EXERCISE INPUTS:
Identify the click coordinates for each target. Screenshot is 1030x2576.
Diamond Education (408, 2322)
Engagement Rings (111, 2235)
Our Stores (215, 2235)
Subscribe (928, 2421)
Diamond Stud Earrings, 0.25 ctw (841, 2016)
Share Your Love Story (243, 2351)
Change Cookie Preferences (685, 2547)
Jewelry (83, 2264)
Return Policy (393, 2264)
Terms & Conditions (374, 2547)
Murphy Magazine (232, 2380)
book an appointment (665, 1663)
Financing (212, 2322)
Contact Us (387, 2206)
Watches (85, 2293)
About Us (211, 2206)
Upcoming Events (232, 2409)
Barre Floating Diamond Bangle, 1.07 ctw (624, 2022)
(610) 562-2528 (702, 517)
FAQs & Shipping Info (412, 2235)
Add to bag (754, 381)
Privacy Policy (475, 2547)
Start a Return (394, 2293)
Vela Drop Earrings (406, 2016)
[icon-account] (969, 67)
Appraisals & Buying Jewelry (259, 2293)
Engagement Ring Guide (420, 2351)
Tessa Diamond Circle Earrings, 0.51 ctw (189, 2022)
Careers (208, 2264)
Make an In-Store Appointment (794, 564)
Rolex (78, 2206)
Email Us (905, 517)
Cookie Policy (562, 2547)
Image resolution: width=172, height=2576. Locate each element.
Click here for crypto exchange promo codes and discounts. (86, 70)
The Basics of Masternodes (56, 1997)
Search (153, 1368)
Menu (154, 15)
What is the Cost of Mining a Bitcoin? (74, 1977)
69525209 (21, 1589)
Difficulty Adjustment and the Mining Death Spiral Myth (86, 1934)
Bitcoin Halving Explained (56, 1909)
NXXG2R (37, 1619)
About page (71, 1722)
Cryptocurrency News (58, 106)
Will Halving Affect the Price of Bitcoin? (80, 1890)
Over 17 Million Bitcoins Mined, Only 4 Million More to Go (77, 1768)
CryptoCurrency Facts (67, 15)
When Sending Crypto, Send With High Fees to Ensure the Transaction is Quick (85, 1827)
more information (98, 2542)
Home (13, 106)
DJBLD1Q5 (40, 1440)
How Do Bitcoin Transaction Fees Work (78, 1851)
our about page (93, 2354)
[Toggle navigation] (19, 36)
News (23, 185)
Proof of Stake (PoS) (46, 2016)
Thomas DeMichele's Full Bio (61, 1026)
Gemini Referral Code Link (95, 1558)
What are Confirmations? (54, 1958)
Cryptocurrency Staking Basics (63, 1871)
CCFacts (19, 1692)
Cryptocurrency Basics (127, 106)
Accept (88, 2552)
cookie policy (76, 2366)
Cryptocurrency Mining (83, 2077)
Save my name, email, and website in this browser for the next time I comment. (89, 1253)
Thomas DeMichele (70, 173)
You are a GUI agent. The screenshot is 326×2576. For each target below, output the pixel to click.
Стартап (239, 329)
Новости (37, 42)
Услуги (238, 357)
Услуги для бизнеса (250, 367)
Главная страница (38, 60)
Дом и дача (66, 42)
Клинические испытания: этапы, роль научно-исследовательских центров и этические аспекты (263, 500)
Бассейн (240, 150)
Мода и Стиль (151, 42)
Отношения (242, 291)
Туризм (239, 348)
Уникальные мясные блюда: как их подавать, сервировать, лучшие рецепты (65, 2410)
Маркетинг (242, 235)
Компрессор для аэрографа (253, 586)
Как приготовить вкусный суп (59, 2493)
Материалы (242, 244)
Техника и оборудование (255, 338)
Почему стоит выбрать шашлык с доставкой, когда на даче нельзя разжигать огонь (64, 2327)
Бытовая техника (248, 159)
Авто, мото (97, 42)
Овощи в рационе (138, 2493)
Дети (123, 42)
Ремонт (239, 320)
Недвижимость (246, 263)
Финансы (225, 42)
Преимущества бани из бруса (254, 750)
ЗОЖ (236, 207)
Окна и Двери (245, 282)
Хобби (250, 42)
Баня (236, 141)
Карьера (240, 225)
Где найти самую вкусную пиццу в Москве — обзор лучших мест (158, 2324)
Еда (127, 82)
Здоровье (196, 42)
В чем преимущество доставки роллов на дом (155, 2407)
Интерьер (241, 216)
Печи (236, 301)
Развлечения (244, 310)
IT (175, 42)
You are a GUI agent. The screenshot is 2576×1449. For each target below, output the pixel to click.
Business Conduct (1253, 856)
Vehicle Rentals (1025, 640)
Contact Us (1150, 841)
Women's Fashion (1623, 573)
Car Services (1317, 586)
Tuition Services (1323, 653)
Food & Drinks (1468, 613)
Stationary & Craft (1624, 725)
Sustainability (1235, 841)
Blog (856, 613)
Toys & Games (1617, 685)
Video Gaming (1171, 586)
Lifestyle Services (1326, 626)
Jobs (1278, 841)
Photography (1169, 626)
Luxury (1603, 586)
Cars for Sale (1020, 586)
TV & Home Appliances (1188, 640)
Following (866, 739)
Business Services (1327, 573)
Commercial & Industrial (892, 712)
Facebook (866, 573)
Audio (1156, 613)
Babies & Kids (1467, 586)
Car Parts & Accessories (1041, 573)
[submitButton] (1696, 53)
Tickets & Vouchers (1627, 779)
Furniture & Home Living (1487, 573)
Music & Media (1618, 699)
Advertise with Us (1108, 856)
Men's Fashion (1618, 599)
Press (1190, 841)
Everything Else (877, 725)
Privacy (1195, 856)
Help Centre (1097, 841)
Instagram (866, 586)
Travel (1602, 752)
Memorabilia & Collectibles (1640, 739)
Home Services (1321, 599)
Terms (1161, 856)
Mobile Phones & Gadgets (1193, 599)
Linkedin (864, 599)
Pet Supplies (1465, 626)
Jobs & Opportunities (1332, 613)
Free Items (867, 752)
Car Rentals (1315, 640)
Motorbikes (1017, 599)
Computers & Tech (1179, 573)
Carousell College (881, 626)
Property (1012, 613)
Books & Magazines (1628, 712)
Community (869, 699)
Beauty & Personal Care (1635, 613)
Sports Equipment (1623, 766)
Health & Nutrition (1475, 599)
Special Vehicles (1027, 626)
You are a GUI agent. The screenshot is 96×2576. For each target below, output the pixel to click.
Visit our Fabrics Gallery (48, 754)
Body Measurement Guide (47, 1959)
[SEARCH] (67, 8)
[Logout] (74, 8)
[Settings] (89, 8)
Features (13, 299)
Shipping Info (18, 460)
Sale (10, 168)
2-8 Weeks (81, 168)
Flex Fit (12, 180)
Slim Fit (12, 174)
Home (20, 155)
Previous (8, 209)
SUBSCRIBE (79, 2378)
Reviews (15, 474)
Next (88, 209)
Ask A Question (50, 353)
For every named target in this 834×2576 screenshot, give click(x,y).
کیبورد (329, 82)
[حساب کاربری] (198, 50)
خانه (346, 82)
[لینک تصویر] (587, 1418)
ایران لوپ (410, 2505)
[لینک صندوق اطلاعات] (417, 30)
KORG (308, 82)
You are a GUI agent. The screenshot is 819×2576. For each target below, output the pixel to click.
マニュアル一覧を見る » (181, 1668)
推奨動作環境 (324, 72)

EXERCISE DETAILS: Using the listing above, return word for word each line from the one that has "Как приготовить вкусный суп (59, 2493)" through the one that has "Sports Equipment (1623, 766)", and no line outside that range.

OUTPUT BELOW:
Как приготовить вкусный суп (59, 2493)
Материалы (242, 244)
Техника и оборудование (255, 338)
Почему стоит выбрать шашлык с доставкой, когда на даче нельзя разжигать огонь (64, 2327)
Бытовая техника (248, 159)
Авто, мото (97, 42)
Овощи в рационе (138, 2493)
Дети (123, 42)
Ремонт (239, 320)
Недвижимость (246, 263)
Финансы (225, 42)
Преимущества бани из бруса (254, 750)
ЗОЖ (236, 207)
Окна и Двери (245, 282)
Хобби (250, 42)
Баня (236, 141)
Карьера (240, 225)
Где найти самую вкусную пиццу в Москве — обзор лучших мест (158, 2324)
Еда (127, 82)
Здоровье (196, 42)
В чем преимущество доставки роллов на дом (155, 2407)
Интерьер (241, 216)
Печи (236, 301)
Развлечения (244, 310)
IT (175, 42)
You are a GUI agent. The screenshot is 2576×1449. For each target below, output the pixel to click.
Business Conduct (1253, 856)
Vehicle Rentals (1025, 640)
Contact Us (1150, 841)
Women's Fashion (1623, 573)
Car Services (1317, 586)
Tuition Services (1323, 653)
Food & Drinks (1468, 613)
Stationary & Craft (1624, 725)
Sustainability (1235, 841)
Blog (856, 613)
Toys & Games (1617, 685)
Video Gaming (1171, 586)
Lifestyle Services (1326, 626)
Jobs (1278, 841)
Photography (1169, 626)
Luxury (1603, 586)
Cars for Sale (1020, 586)
TV & Home Appliances (1188, 640)
Following (866, 739)
Business Services (1327, 573)
Commercial & Industrial (892, 712)
Facebook (866, 573)
Audio (1156, 613)
Babies & Kids (1467, 586)
Car Parts & Accessories (1041, 573)
[submitButton] (1696, 53)
Tickets & Vouchers (1627, 779)
Furniture & Home Living (1487, 573)
Music & Media (1618, 699)
Advertise with Us (1108, 856)
Men's Fashion (1618, 599)
Press (1190, 841)
Everything Else (877, 725)
Privacy (1195, 856)
Help Centre (1097, 841)
Instagram (866, 586)
Travel (1602, 752)
Memorabilia & Collectibles (1640, 739)
Home Services (1321, 599)
Terms (1161, 856)
Mobile Phones & Gadgets (1193, 599)
Linkedin (864, 599)
Pet Supplies (1465, 626)
Jobs & Opportunities (1332, 613)
Free Items (867, 752)
Car Rentals (1315, 640)
Motorbikes (1017, 599)
Computers & Tech (1179, 573)
Carousell College (881, 626)
Property (1012, 613)
Books & Magazines (1628, 712)
Community (869, 699)
Beauty & Personal Care (1635, 613)
Sports Equipment (1623, 766)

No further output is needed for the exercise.